WHAT NEEDS TO BE DONE → The entries are to be given again in full. Every word must match.

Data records
************
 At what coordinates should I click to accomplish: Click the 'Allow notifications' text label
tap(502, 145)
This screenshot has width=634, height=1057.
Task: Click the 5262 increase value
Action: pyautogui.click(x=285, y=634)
************
RESPONSE TO THIS TASK →
 At what coordinates should I click to accomplish: Click the 'Allow notifications' text label
tap(502, 145)
This screenshot has width=634, height=1057.
Task: Click the 5262 increase value
Action: pyautogui.click(x=285, y=634)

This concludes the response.